Pixel coordinate grounding data
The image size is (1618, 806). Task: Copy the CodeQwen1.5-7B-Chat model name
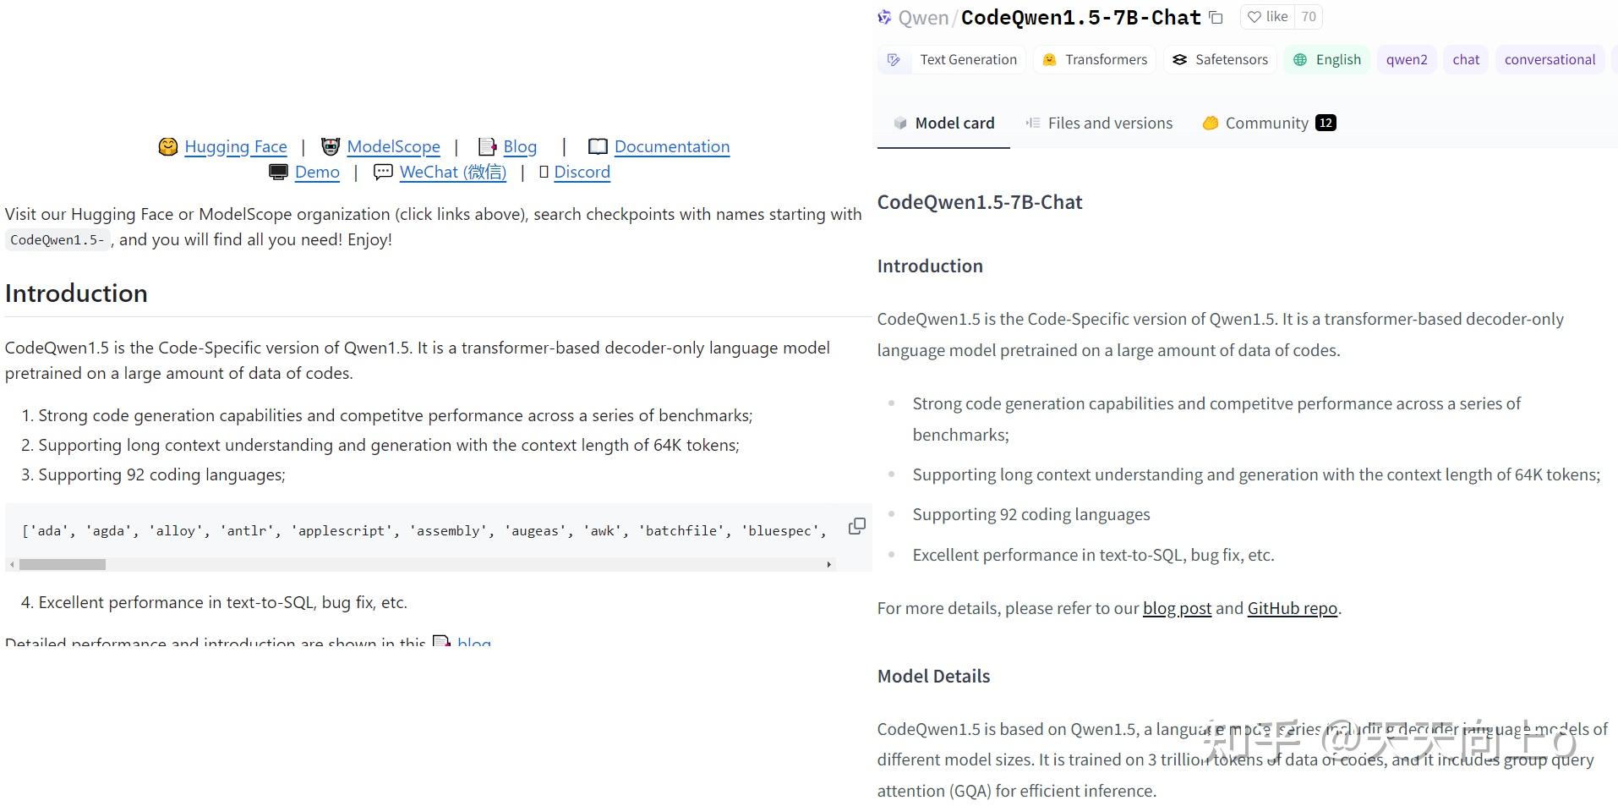[1216, 17]
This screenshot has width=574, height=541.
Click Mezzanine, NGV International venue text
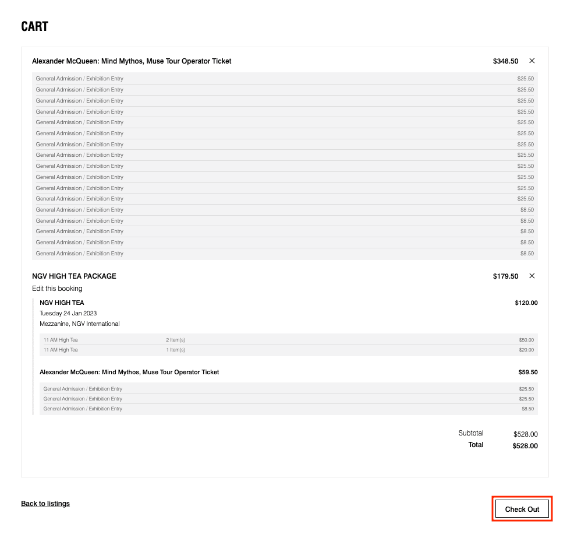(x=79, y=324)
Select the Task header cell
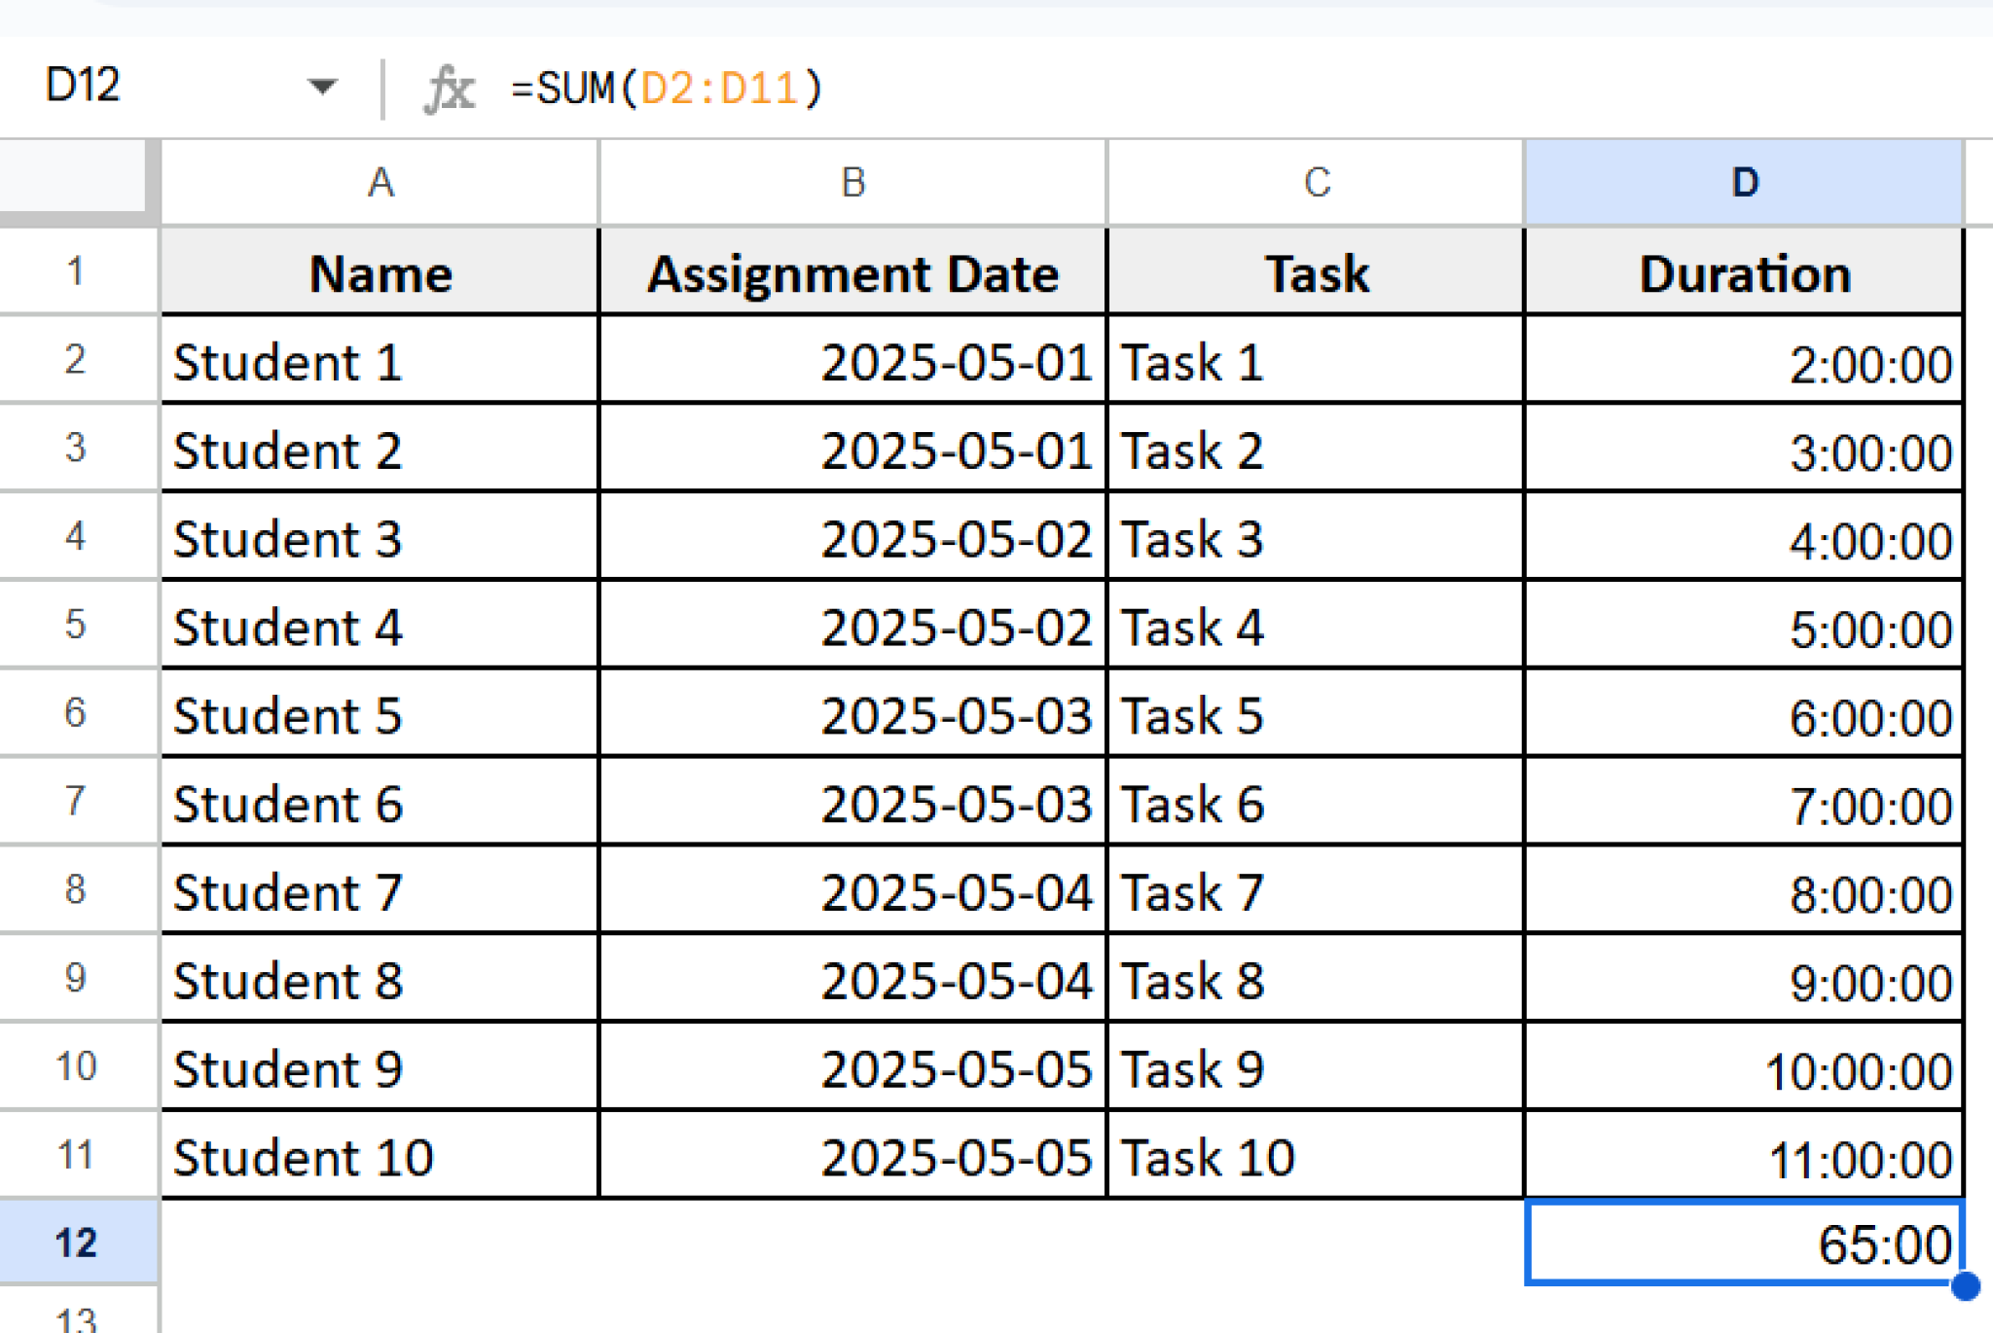1993x1333 pixels. click(x=1316, y=273)

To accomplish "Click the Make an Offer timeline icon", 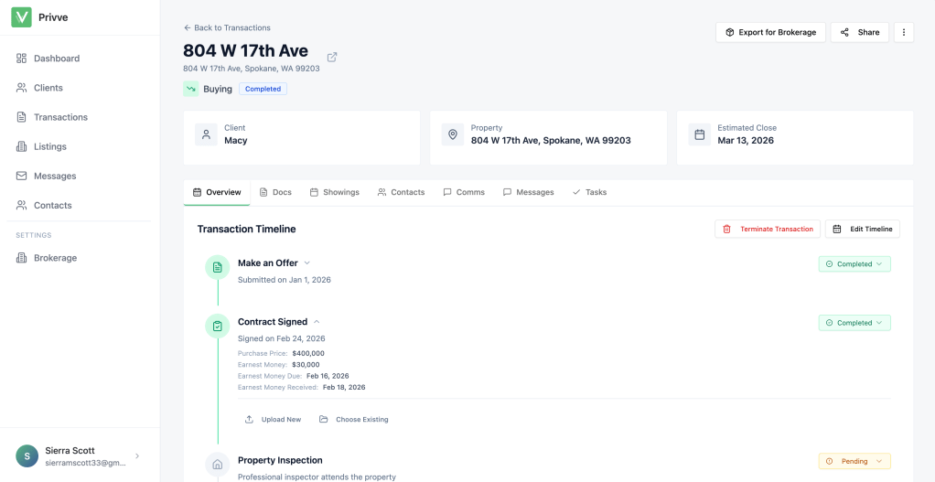I will (x=218, y=267).
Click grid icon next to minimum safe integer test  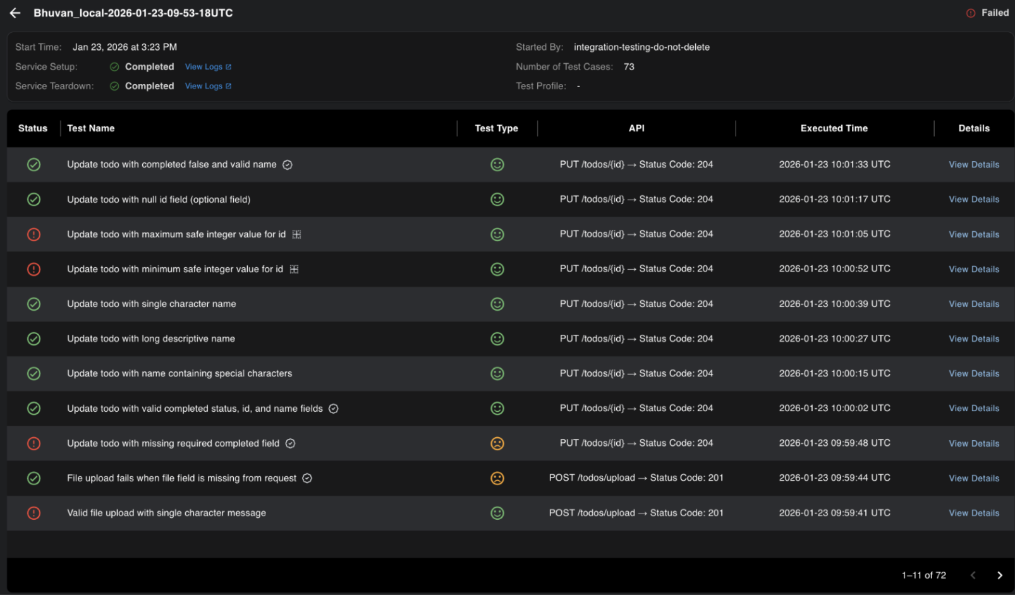pyautogui.click(x=294, y=269)
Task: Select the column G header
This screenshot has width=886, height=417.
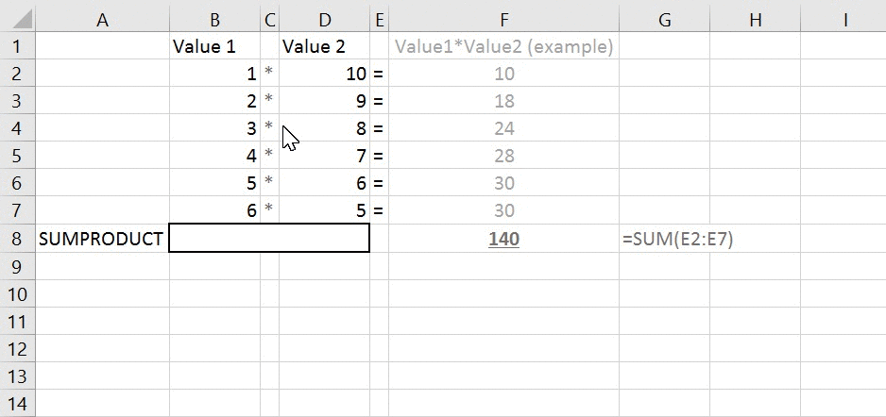Action: [x=664, y=19]
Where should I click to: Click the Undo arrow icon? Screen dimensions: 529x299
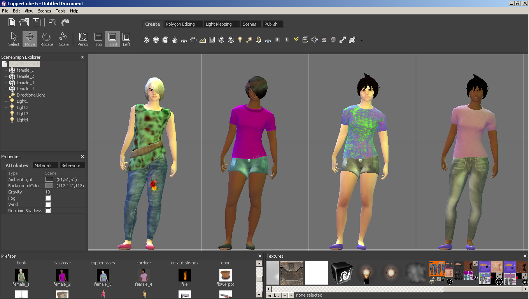click(x=53, y=22)
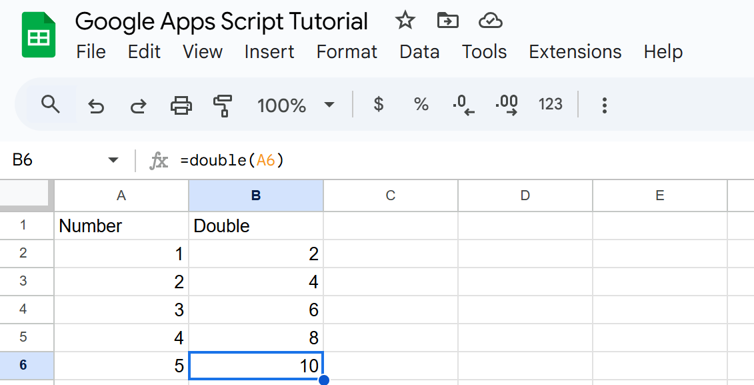This screenshot has width=754, height=385.
Task: Open the more toolbar options
Action: coord(604,105)
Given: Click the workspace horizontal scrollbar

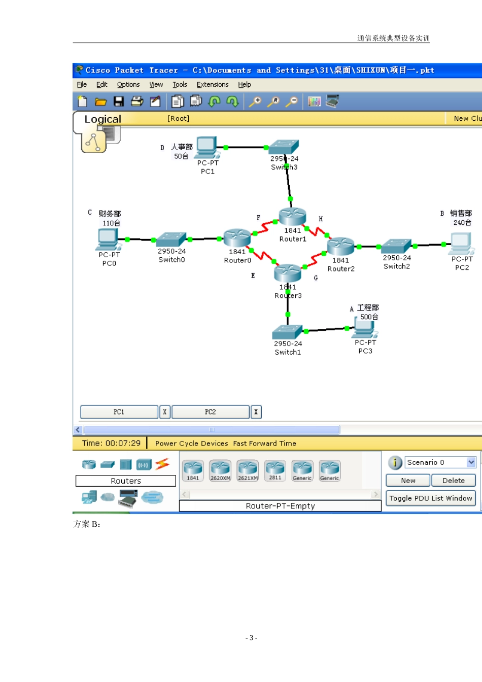Looking at the screenshot, I should 212,430.
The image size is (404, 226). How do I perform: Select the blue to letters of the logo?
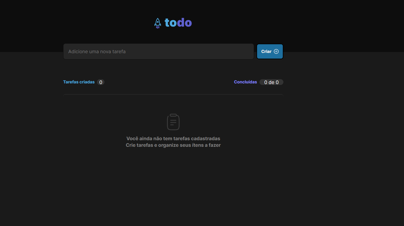[x=171, y=22]
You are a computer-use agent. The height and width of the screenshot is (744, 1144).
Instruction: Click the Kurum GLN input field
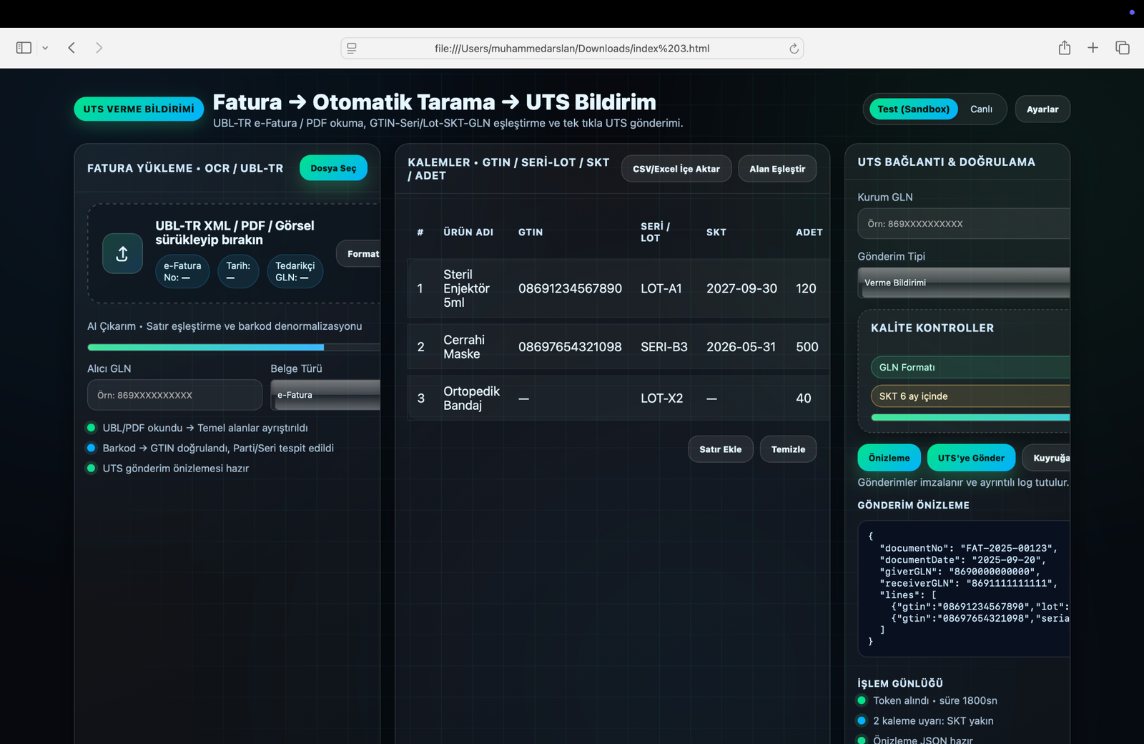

#### DIRECTIONS:
Your answer must be exactly the lines from the one with "Task: Select the column G header" through the final line of the data, with no pictures in it.

#### REPLY:
Task: Select the column G header
This screenshot has width=886, height=417.
Action: [x=664, y=19]
Where should I click to: Click the Undo arrow icon? Screen dimensions: 529x299
click(x=53, y=22)
This screenshot has width=754, height=385.
Task: Open the more toolbar options
Action: coord(604,105)
Given: Click the workspace horizontal scrollbar

Looking at the screenshot, I should 212,430.
The image size is (404, 226). How do I perform: Select the blue to letters of the logo?
[x=171, y=22]
You are a computer-use agent. The height and width of the screenshot is (744, 1144).
Instruction: Click the Kurum GLN input field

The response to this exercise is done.